## [INFORMATION SUPPLIED]
+ + + +

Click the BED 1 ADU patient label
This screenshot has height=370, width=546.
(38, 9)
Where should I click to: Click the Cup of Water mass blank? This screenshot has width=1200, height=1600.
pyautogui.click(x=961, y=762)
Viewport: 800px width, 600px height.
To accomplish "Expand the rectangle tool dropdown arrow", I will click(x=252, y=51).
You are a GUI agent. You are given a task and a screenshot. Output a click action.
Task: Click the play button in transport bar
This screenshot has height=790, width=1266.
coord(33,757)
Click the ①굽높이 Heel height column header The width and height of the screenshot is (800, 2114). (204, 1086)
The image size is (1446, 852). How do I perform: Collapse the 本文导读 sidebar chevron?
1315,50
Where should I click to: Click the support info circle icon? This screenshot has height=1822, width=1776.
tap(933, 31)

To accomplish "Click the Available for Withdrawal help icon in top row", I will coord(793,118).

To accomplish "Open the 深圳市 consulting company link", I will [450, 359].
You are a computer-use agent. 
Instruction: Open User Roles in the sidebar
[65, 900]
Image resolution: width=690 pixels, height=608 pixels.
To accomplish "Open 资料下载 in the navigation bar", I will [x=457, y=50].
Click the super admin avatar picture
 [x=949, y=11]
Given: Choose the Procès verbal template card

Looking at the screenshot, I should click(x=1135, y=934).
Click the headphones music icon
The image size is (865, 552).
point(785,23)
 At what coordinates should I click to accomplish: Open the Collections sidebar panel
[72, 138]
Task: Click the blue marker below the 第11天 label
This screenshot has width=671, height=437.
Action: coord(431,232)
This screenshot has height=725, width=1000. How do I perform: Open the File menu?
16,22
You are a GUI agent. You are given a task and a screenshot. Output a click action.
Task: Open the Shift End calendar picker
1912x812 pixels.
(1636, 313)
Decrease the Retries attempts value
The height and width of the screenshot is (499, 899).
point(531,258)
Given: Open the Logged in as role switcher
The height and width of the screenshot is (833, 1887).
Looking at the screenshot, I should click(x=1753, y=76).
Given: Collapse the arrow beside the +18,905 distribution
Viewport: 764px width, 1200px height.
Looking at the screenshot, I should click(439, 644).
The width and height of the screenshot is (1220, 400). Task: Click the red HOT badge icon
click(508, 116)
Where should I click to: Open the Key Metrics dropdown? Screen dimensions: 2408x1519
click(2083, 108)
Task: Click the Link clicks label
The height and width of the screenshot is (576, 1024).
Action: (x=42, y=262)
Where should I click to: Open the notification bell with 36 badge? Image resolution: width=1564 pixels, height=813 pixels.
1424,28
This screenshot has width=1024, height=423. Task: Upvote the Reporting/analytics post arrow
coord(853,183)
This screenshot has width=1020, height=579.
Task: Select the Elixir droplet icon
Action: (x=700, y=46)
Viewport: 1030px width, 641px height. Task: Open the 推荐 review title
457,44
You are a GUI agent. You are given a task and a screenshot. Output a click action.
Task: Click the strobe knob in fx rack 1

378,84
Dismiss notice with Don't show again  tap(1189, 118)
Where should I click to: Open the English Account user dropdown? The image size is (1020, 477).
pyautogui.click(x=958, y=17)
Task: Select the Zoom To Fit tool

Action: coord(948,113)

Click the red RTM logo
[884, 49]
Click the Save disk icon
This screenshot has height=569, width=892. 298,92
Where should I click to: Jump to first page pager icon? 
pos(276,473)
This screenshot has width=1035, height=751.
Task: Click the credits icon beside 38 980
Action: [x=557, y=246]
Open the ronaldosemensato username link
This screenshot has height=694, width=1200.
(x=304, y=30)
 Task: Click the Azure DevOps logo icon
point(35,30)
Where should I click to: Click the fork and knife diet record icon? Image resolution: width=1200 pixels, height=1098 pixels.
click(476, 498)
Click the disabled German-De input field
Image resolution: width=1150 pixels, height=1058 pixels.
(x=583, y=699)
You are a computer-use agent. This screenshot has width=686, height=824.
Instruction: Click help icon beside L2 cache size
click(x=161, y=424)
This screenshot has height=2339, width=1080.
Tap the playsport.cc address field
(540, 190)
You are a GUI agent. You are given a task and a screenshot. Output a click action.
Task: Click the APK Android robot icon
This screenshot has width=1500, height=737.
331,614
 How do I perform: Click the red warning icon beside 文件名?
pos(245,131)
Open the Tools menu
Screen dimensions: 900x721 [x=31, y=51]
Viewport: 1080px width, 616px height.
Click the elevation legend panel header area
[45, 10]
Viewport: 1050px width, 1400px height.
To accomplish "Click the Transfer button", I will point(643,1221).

+ + + +

## [DIRECTIONS FOR THIS TASK]
From the first line to the last, copy the records exactly as they appear above.

## [RESPONSE]
Click the BED 1 ADU patient label
This screenshot has height=370, width=546.
(38, 9)
Where should I click to: Click the Cup of Water mass blank? This screenshot has width=1200, height=1600.
pyautogui.click(x=961, y=762)
Viewport: 800px width, 600px height.
To accomplish "Expand the rectangle tool dropdown arrow", I will click(x=252, y=51).
You are a GUI agent. You are given a task and a screenshot. Output a click action.
Task: Click the play button in transport bar
This screenshot has height=790, width=1266.
coord(33,757)
Click the ①굽높이 Heel height column header The width and height of the screenshot is (800, 2114). (204, 1086)
The image size is (1446, 852). How do I perform: Collapse the 本文导读 sidebar chevron?
1315,50
Where should I click to: Click the support info circle icon? This screenshot has height=1822, width=1776.
tap(933, 31)

To accomplish "Click the Available for Withdrawal help icon in top row", I will coord(793,118).

To accomplish "Open the 深圳市 consulting company link", I will [450, 359].
You are a computer-use agent. 
Instruction: Open User Roles in the sidebar
[65, 900]
Image resolution: width=690 pixels, height=608 pixels.
To accomplish "Open 资料下载 in the navigation bar", I will [x=457, y=50].
Click the super admin avatar picture
 [x=949, y=11]
Given: Choose the Procès verbal template card

Looking at the screenshot, I should click(x=1135, y=934).
Click the headphones music icon
The image size is (865, 552).
point(785,23)
 At what coordinates should I click to accomplish: Open the Collections sidebar panel
[72, 138]
Task: Click the blue marker below the 第11天 label
This screenshot has width=671, height=437.
Action: coord(431,232)
This screenshot has height=725, width=1000. How do I perform: Open the File menu?
16,22
You are a GUI agent. You are given a task and a screenshot. Output a click action.
Task: Open the Shift End calendar picker
1912x812 pixels.
(1636, 313)
Decrease the Retries attempts value
The height and width of the screenshot is (499, 899).
point(531,258)
Given: Open the Logged in as role switcher
The height and width of the screenshot is (833, 1887).
Looking at the screenshot, I should click(x=1753, y=76).
Given: Collapse the arrow beside the +18,905 distribution
Viewport: 764px width, 1200px height.
Looking at the screenshot, I should click(439, 644).
The width and height of the screenshot is (1220, 400). Task: Click the red HOT badge icon
click(508, 116)
Where should I click to: Open the Key Metrics dropdown? Screen dimensions: 2408x1519
click(2083, 108)
Task: Click the Link clicks label
The height and width of the screenshot is (576, 1024).
Action: (x=42, y=262)
Where should I click to: Open the notification bell with 36 badge? Image resolution: width=1564 pixels, height=813 pixels.
1424,28
This screenshot has width=1024, height=423. Task: Upvote the Reporting/analytics post arrow
coord(853,183)
This screenshot has width=1020, height=579.
Task: Select the Elixir droplet icon
Action: (x=700, y=46)
Viewport: 1030px width, 641px height. Task: Open the 推荐 review title
457,44
You are a GUI agent. You are given a task and a screenshot. Output a click action.
Task: Click the strobe knob in fx rack 1

378,84
Dismiss notice with Don't show again  tap(1189, 118)
Where should I click to: Open the English Account user dropdown? The image size is (1020, 477).
pyautogui.click(x=958, y=17)
Task: Select the Zoom To Fit tool

Action: coord(948,113)

Click the red RTM logo
[884, 49]
Click the Save disk icon
This screenshot has height=569, width=892. 298,92
Where should I click to: Jump to first page pager icon? 
pos(276,473)
This screenshot has width=1035, height=751.
Task: Click the credits icon beside 38 980
Action: [x=557, y=246]
Open the ronaldosemensato username link
This screenshot has height=694, width=1200.
(x=304, y=30)
 Task: Click the Azure DevOps logo icon
point(35,30)
Where should I click to: Click the fork and knife diet record icon? Image resolution: width=1200 pixels, height=1098 pixels.
click(476, 498)
Click the disabled German-De input field
Image resolution: width=1150 pixels, height=1058 pixels.
(x=583, y=699)
You are a computer-use agent. This screenshot has width=686, height=824.
Instruction: Click help icon beside L2 cache size
click(x=161, y=424)
This screenshot has height=2339, width=1080.
Tap the playsport.cc address field
(540, 190)
You are a GUI agent. You are given a task and a screenshot. Output a click action.
Task: Click the APK Android robot icon
This screenshot has width=1500, height=737.
331,614
 How do I perform: Click the red warning icon beside 文件名?
pos(245,131)
Open the Tools menu
Screen dimensions: 900x721 [x=31, y=51]
Viewport: 1080px width, 616px height.
Click the elevation legend panel header area
[45, 10]
Viewport: 1050px width, 1400px height.
To accomplish "Click the Transfer button", I will point(643,1221).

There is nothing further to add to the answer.